Short Stop (And Interesting Hike) in Victoria, Canada

The Port Angeles Ferry ride dropped us off on time at our next stop—Victoria, Canada. From there we’d be boarding our plane and jetting off across Canada all the way to London. Quick travel tip! If you’re planning a trip to Europe (or anywhere—it is always worth trying this) fly out of Canada! Our flight to London was under three hundred dollars. While my peers were paying close to one thousand departing from California, we were flying out of Canada to England for ust over two hundred, along with a cheap ferry and free train ride (Amtrak miles!). I cannot stress this enough. If you’re looking for a MAJOR MONEY SAVER fly out on a slightly uncomfortable trip from Canada. Slightly uncomfortable because we had to take four flights, each around two hours, literally across the country and then across the Atlantic Ocean. This was less than ideal and took almost an entire day. However, if you’re a student or an adventurer on a budget, this is a wallet-saving option! Canada was beautiful, for the short time that we visited. Food and drink is relatively cheap in Victoria, people are very friendly and helpful (as stereotypically expected), and it was a great place to start out our journey. One note, change your U.S. dollars to Canadian cash as quickly as you can. Most stores and restaurants accept cards, but you will need coins to board public transportation. ATMs can be hard to come by and many stores begin to close around 10, so do not wait until the last minute to change your currency! Like we did…

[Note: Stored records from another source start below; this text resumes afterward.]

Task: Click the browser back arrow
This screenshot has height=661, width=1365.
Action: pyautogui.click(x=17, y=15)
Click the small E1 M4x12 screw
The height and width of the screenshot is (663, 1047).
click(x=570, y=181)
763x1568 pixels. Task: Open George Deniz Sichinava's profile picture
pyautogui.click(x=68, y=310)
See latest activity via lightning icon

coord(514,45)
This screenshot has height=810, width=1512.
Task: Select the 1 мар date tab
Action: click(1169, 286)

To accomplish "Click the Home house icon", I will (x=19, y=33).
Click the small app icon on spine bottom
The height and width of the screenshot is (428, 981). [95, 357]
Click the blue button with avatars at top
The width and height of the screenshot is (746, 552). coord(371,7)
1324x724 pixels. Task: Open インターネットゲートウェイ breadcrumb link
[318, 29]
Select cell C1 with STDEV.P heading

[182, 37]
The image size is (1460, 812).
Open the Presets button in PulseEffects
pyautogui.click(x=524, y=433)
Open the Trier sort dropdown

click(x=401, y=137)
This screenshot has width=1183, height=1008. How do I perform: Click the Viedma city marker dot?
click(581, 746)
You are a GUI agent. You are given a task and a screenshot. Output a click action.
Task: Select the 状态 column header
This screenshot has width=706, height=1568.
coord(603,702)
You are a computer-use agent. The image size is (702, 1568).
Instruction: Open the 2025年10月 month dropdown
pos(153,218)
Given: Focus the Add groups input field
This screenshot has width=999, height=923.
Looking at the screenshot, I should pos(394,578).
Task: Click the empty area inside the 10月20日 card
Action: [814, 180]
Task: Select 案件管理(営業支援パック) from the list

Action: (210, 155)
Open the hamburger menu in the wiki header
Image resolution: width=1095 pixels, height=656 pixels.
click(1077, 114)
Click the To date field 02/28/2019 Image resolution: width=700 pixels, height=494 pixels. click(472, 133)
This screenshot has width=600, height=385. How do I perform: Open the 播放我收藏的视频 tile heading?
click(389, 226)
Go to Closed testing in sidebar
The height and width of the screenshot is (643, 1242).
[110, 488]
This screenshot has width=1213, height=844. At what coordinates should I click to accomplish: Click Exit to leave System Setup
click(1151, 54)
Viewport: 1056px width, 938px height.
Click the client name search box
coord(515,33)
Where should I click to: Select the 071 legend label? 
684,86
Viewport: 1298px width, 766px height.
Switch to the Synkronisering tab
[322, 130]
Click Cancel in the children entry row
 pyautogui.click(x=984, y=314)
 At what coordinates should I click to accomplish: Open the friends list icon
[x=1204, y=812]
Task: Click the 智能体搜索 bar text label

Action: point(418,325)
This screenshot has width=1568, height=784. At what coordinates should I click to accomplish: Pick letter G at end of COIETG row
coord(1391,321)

Parliament building Victoria, Canada

We had just boarded the bus on our way to the airport (after scouring the streets to find the last liquor store open at which we could exchange our currency). Our flight would be taking off at 6 am and it was about midnight. Our plan was to get to the airport around 1 and sleep there until our flight. Our “fool-proof” plan consisted of two buses and a minor walk to the airport. MINOR. Or so we thought.

 The second bus ended up not taking us as far as the route had been displayed online, but the driver assured us it was a safe, 20 minute walk through a residential town to the isolated airport. So, knowing it was our only option since we did not have cell phone service to phone a cab, we began the trek. Then turned back. To our horror the road to the airport was lined with forest and unlit homes, and was completely dark. No street lights, house lights, absolutely no light lit the path. It took us a few tries at mustering courage to walk the 20 minutes, in complete darkness, in a foreign country, down an unknown street, at 2 in the morning. I can now admit that I was more scared than I let on, but thankfully we eventually reached the light of the airport and found our way inside. At first we thought the airport was closed and that the night would further decay into us having to sleep outside. However, the Canadians showed their prized hospitality and let us in to sleep with the other flyers. In the British Columbian, Canadian airport, they have rooms where you can sleep in over night! This would have been something worth making sure of. But don’t discount it out of misinformation; save your money by sleeping at the airport if you only have a few hours until your flight. Do not, however, belittle the walking distance (or circumstantial distance) of a walk in the dark.